Zoals ik in 2016 schreef: “Het is ook interessant om te bedenken hoe Apple opzettelijk zijn AI-inspanningen zou kunnen uitschakelen. Gegevens over je koopgedrag in iTunes worden bijvoorbeeld niet gedeeld met andere systemen en diensten van Apple.”
De binnenlandse benadering van Apple zou zijn potentiële AI-inspanningen kunnen belemmeren. Zoals Morehead me vertelde: “Ik zie de meeste actie op het apparaat en in de cloud. Apple is sterk op het apparaat, maar zwak in de cloud en ik denk dat het bedrijf daar moeite mee zal hebben.”

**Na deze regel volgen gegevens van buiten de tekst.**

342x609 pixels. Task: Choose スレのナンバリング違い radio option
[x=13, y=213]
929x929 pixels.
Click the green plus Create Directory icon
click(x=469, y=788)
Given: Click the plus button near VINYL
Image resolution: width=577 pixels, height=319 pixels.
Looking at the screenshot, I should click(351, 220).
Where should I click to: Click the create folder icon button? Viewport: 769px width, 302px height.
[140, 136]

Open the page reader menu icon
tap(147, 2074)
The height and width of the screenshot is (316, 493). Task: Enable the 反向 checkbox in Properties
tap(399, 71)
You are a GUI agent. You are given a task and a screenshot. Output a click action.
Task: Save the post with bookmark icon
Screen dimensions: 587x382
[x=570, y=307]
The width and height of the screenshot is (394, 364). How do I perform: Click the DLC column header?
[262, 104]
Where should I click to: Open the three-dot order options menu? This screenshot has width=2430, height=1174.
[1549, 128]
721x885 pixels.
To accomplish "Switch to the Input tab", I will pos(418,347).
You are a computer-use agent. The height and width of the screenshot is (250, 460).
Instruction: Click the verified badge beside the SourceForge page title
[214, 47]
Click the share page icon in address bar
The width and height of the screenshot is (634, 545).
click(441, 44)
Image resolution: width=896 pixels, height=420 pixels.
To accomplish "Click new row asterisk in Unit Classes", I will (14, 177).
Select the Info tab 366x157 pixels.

Zoals ik het zie, heeft Apple een keuze. Een beetje gebruikersprivacy opgeven om Siri eindelijk te veranderen in de stemassistent die we altijd al hebben gewild, of de koers voortzetten met incrementele AI-updates die Siri verbeteren, maar niet toestaan om ChatGPT te evenaren.
‘Reader. Furious humble travel enthusiast. Extreme food scientist. Writer. Communicator.’